Bahia oferece desconto de até 95% para contribuintes quitarem dívidas tributárias

Edital permite negociação de débitos inscritos em dívida ativa, com prazo de adesão até 18 de dezembro e parcelamento em até seis vezes.

Foto: Marcello Casal Jr./Agência Brasil

Contribuintes com débitos tributários inscritos em dívida ativa podem negociar as pendências com o Estado da Bahia por meio de transação tributária, com descontos de até 95% sobre multas e acréscimos moratórios.

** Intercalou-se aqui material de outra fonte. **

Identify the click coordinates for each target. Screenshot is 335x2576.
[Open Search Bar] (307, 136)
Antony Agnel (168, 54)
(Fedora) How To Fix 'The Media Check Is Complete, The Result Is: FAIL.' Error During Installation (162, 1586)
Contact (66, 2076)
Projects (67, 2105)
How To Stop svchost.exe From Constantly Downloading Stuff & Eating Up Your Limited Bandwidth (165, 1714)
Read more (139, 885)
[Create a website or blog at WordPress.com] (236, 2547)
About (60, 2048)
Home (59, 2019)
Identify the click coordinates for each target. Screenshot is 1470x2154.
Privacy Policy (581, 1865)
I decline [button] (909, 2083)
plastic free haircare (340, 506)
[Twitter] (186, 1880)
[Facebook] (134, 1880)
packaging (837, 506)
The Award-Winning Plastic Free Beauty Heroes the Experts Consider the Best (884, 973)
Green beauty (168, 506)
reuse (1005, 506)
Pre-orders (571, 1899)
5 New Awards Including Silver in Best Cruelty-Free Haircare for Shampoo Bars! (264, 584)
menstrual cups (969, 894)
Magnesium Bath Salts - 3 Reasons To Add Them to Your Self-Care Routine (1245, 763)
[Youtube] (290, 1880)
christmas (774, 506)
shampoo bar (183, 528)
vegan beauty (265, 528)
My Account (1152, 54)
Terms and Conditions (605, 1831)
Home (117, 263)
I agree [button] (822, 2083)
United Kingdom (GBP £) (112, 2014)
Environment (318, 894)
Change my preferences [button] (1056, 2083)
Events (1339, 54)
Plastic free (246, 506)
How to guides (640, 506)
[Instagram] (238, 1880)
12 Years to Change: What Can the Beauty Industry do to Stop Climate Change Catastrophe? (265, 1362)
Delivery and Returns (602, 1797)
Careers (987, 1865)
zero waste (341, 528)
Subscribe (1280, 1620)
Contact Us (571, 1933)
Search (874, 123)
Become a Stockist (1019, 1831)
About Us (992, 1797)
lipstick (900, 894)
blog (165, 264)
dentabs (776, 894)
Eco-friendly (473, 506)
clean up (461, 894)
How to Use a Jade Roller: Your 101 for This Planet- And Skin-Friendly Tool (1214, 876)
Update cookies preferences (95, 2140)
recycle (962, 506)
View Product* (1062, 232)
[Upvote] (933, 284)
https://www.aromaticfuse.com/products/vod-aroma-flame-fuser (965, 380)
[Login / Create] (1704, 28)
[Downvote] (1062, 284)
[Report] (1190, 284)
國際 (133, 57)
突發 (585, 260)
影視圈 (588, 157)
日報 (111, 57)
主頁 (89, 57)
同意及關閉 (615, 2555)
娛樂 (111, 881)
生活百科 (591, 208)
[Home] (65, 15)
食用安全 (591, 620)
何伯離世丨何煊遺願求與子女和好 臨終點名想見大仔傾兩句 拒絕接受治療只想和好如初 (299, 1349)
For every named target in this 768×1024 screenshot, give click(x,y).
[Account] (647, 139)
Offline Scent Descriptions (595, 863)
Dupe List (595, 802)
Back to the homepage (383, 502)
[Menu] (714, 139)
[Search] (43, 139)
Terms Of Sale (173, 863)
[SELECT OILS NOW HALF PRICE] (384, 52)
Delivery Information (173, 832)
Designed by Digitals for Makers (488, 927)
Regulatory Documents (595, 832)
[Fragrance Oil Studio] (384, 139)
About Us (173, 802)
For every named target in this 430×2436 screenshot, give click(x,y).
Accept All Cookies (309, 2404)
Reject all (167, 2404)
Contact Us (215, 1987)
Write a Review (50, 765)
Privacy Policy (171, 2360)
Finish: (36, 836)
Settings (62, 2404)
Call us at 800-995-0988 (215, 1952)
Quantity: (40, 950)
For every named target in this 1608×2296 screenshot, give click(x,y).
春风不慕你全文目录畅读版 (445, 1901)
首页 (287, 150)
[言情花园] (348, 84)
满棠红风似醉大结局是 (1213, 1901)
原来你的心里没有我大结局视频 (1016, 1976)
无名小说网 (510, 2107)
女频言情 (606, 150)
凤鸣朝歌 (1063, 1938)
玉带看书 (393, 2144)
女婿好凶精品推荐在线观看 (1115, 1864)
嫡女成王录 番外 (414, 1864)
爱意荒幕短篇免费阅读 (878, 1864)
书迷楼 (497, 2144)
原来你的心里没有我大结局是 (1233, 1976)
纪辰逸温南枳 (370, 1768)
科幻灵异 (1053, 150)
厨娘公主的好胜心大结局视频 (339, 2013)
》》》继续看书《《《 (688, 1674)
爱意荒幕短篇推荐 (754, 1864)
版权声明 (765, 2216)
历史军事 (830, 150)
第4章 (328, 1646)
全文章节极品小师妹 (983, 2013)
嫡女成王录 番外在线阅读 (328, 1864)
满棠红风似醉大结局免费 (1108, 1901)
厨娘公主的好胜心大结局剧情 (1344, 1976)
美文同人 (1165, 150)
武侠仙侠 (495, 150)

A medida foi regulamentada em edital conjunto da Secretaria da Fazenda do Estado da Bahia (Sefaz-BA) e da Procuradoria Geral do Estado (PGE-BA). A adesão começou nesta segunda-feira (15) e poderá ser feita até 18 de dezembro pelos canais oficiais dos órgãos.

Podem participar pessoas físicas e jurídicas cujos Processos Administrativos Fiscais (PAFs) tenham originado créditos inscritos em dívida ativa até 31 de dezembro de 2025, desde que atendam aos critérios estabelecidos no edital.

Além dos descontos, a negociação permite o parcelamento dos débitos em até seis vezes.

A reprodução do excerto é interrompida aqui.